▸ **THE EXERCISE**
In the steps for moving a skill through its assistants, what should you do if any of your tests fail on the test assistant?

1 | Create multiple assistants — at a minimum, create one assistant for development and one for production; you can optionally include a test assistant if you are going to have a formal testing phase before promoting to production

Create multiple assistants, one for each environment

2 | Link the development version of your skill to your development assistant — make changes to the development version of your skill and test them live in your dev assistant

Make sure your development assistant is linked to the “development” version of your skill

3 | Once you’re confident with the changes, save a new version (i.e. v2) — then link v2 to your test assistant

Save v2 and link it to your test assistant

4 | Run your tests on the test assistant — if any of your tests failed, go back to step 2; otherwise, keep going

Run tests against v2 within your test assistant

5 | Link v2 to your “prod assistant” — and give your users some time to interact with the new changes

When confident, promote v2 to your production assistant

6 | Review the questions and responses from your users — to do this, go back to your skill, then skill analytics. Change the data source to your prod assistant only to review the conversation metrics and/or the conversations themselves. Note: If you want to view all the traffic hitting your skill (from any assistant), just leave the data source as the skill itself.

▸ **DATASET EXTRACT**
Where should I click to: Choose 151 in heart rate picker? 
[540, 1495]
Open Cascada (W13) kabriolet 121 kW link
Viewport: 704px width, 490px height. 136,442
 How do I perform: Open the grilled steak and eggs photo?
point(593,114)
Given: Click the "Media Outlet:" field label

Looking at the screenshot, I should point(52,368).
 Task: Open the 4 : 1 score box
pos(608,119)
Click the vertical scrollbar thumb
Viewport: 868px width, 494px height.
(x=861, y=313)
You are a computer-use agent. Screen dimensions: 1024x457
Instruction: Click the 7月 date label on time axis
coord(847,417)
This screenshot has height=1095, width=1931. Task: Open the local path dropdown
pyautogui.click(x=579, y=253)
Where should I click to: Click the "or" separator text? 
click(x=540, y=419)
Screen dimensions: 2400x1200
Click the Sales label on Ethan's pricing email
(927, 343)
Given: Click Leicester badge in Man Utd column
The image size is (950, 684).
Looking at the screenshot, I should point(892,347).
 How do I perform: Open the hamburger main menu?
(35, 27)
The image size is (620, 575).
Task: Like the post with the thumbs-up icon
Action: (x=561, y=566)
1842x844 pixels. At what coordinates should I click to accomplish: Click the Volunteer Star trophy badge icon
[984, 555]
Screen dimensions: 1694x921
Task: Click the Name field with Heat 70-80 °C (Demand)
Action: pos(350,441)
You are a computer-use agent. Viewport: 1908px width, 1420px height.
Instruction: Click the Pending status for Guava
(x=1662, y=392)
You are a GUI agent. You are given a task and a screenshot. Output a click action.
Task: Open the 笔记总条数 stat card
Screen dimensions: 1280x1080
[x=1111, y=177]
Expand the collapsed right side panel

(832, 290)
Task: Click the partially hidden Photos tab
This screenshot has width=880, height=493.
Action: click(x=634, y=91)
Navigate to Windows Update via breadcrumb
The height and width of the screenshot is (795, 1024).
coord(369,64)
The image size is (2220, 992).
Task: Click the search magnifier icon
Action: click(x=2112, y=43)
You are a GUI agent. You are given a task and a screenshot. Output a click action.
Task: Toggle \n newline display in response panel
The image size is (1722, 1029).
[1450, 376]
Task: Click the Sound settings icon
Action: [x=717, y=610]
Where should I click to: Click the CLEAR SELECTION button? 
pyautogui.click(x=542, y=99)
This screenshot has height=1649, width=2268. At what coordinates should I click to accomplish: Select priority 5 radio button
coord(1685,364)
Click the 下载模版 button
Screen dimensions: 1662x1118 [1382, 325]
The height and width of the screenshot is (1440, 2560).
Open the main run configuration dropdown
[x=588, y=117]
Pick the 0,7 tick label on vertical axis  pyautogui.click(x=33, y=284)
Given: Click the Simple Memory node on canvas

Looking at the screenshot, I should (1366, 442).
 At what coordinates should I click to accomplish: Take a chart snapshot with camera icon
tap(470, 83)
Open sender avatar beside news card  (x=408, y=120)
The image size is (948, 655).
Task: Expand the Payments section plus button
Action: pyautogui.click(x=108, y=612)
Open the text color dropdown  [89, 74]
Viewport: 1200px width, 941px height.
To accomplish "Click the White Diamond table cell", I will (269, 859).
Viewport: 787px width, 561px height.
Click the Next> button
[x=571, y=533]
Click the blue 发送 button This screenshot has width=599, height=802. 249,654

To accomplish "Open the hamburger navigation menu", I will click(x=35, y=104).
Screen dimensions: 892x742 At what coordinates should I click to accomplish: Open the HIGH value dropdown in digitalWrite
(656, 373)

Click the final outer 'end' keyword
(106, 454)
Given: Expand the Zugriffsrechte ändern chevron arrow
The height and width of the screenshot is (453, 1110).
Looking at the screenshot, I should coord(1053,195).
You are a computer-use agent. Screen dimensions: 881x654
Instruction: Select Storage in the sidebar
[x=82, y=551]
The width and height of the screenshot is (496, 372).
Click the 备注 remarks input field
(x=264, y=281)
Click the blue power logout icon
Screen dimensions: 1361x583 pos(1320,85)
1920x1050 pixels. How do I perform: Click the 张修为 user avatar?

▸ **REPLY**
Go back to step 2.